In context: Account sharing is a common practice among Netflix users, but for obvious reasons, the streaming service has never been a big fan of it. Users who share accounts with friends and family practically eliminate the need for those people to subscribe with their own, separate profiles. This lost revenue is something Netflix hopes to combat soon.
At least, if a recent test it's working on pans out. According to GammaWire, Netflix is displaying a warning to some users who log in with accounts that aren't their own. The warning says "If you don't live with the owner of this account, you need your own account to keep watching."
A follow-up piece of text says "Is this your account? We'll send you a verification code." Below that message, there are three buttons, two of which let you receive the code via email or text. The third just says "verify later."

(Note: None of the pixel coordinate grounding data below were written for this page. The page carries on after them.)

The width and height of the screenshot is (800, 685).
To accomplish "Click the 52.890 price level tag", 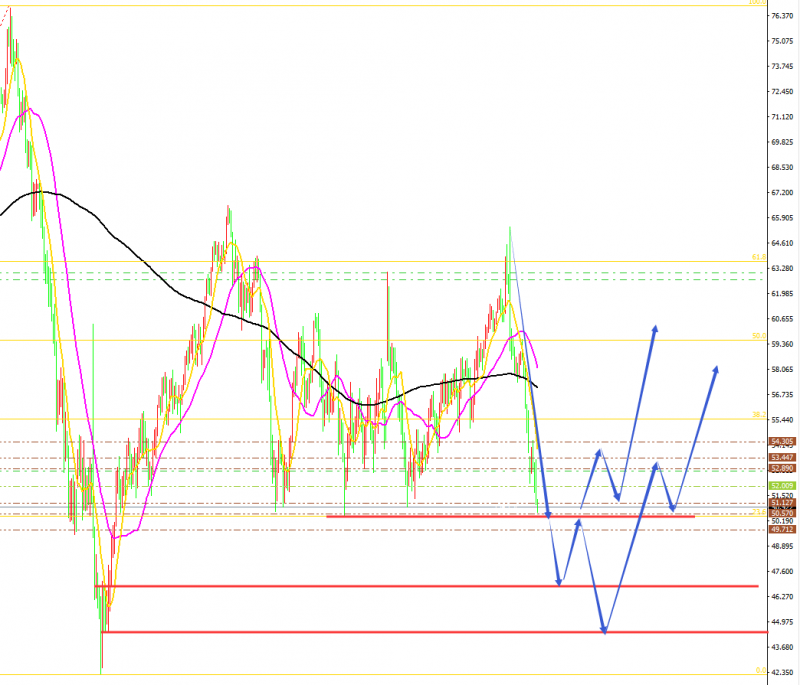I will pos(782,468).
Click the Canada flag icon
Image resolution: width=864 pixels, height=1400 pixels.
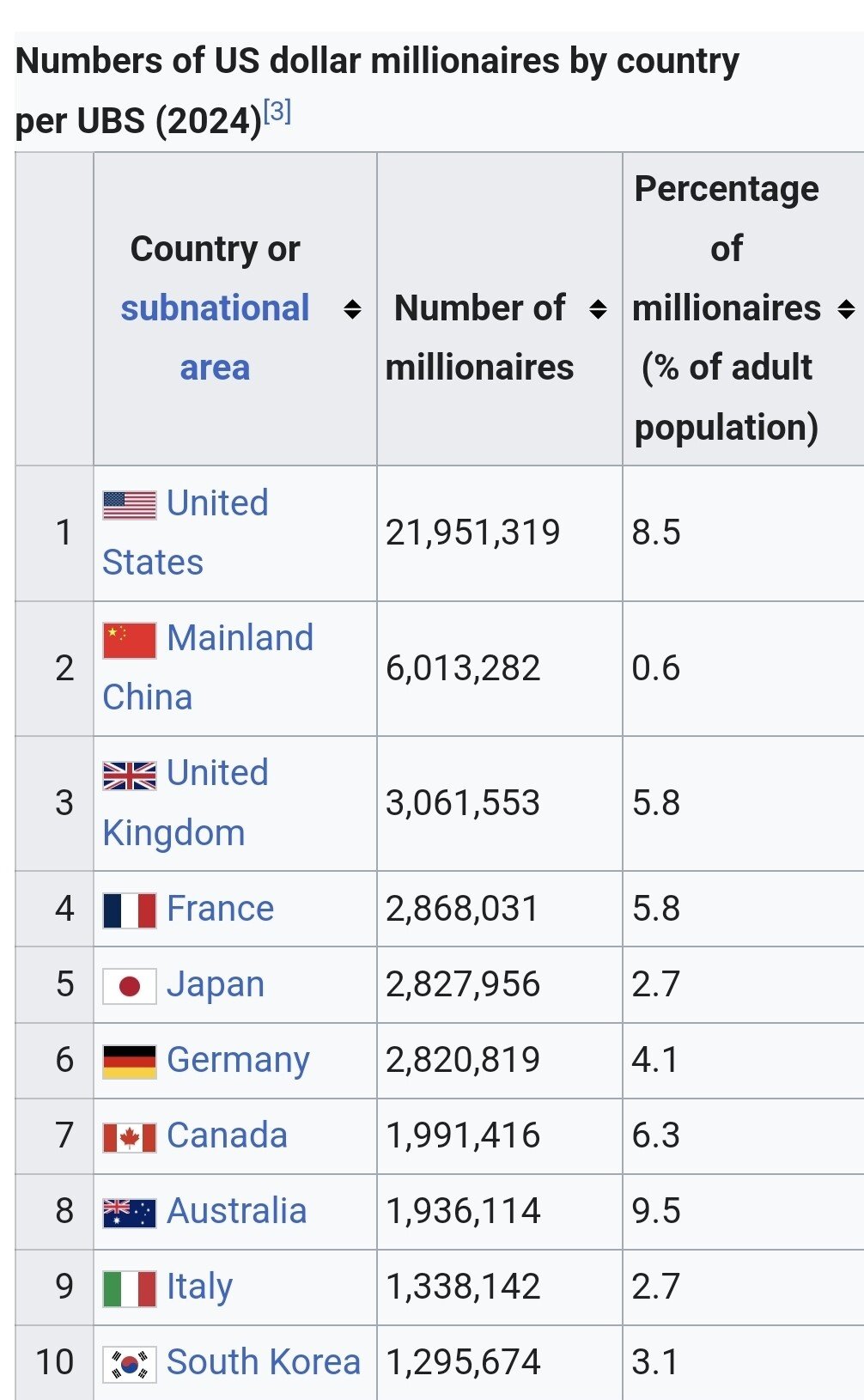pyautogui.click(x=129, y=1137)
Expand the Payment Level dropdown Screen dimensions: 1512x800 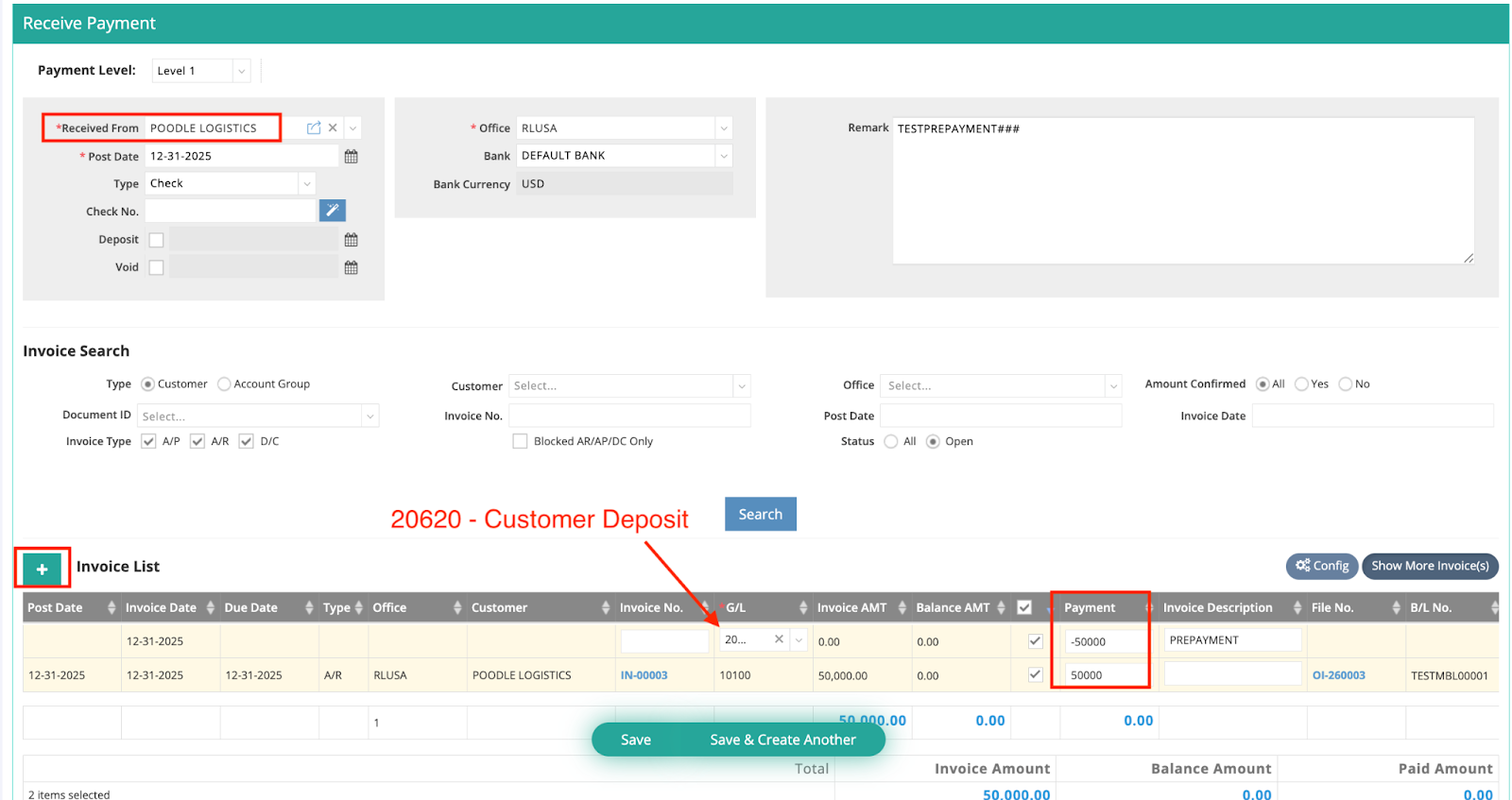241,71
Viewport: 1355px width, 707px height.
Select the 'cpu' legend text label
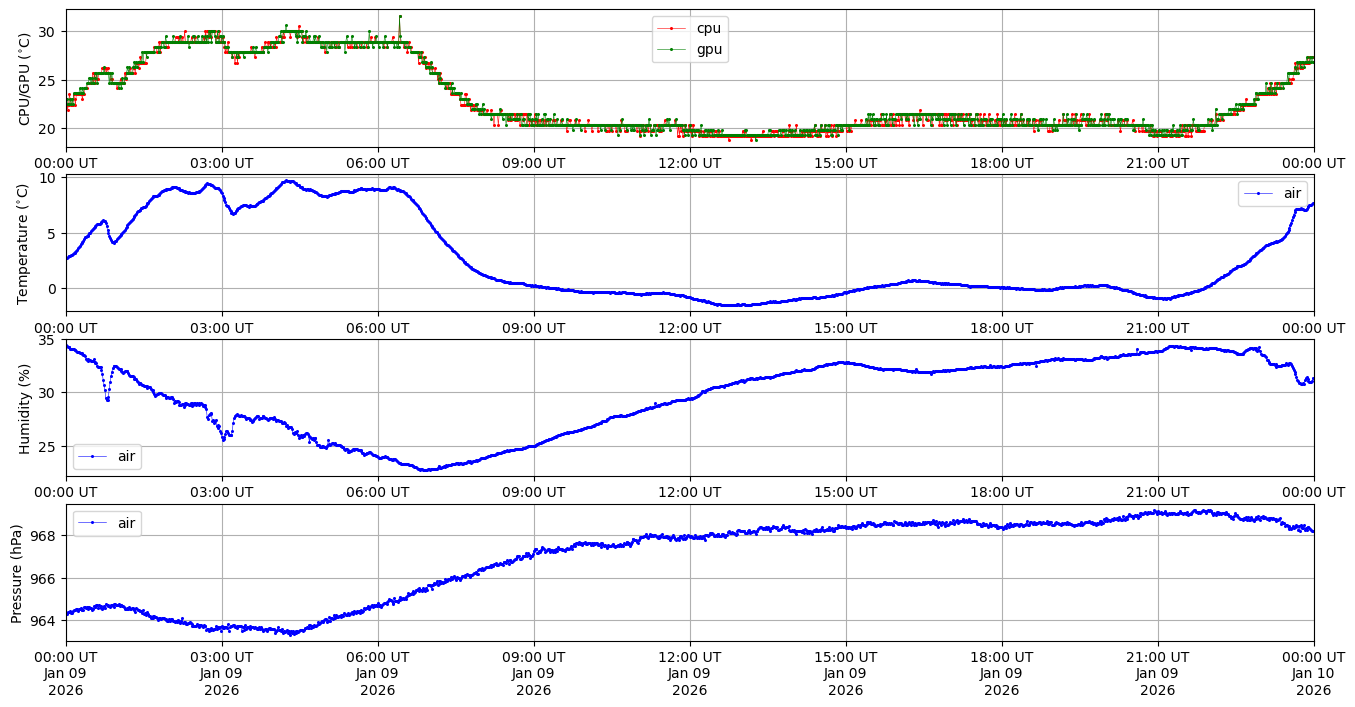tap(708, 29)
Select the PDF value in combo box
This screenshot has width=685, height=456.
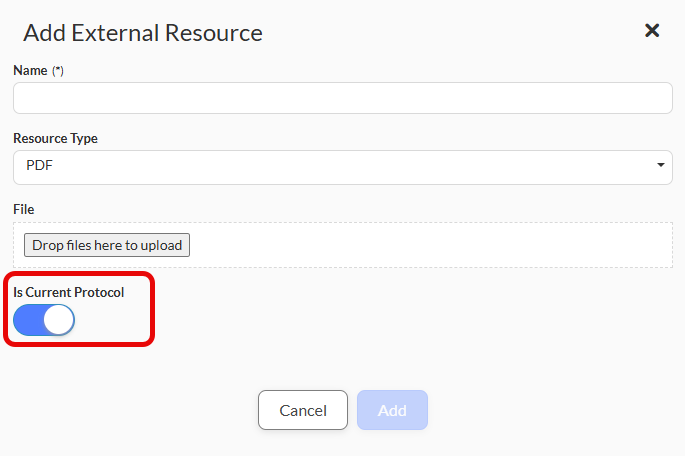point(39,165)
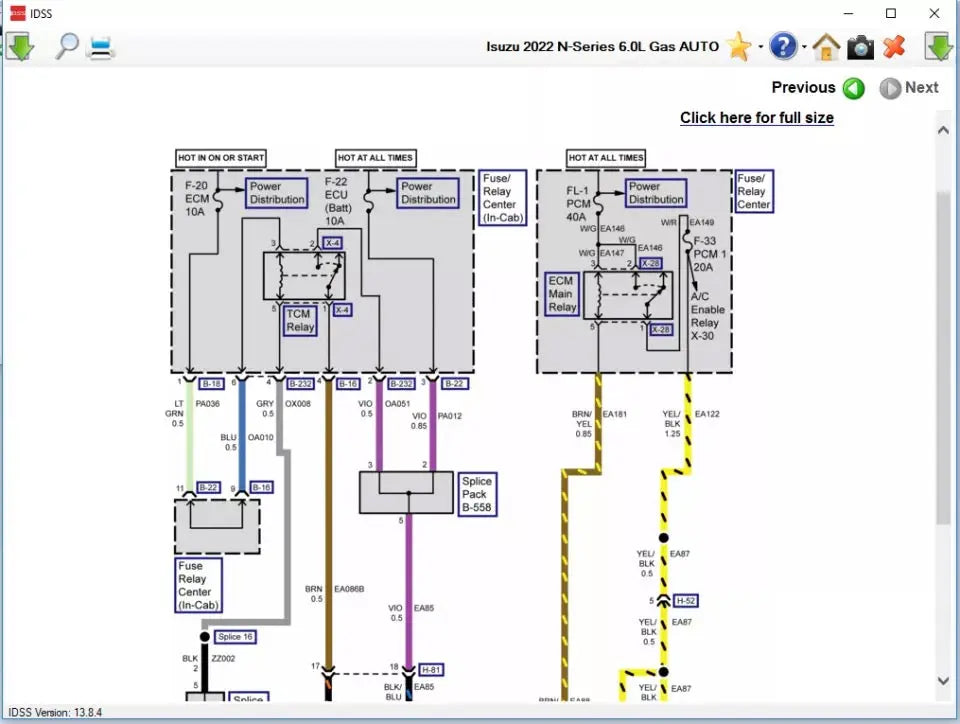Open Help via the question mark icon

click(784, 46)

Presumably, Netflix is relying on IP addresses to determine whether or not the currently logged-in user is part of the account owner's household. If so, VPNs might be able to get around the restriction. And, of course, even if you're using the account of someone who lives in a different area (or even country), you could always just ask them to read off the verification code for you.
Still, for Netflix, this test is probably a step in the right direction; at least, as far as revenue is concerned. The company also claims it's hoping this anti-account sharing measure will boost security. The rationale here is, if somebody discovers your login credentials and attempts to watch from another location, theoretically, this could stop them in their tracks and alert you to the breach.
Netflix hasn't rolled this test out worldwide yet, and we don't know exactly which regions it's live in yet. However, provided the public outcry against it isn't too significant, we wouldn't be surprised to see it become a permanent fixture of the service in the near future. It only poses a mild inconvenience to truly committed account sharers, and it might just increase subscriptions a bit. That's a win for Netflix no matter what.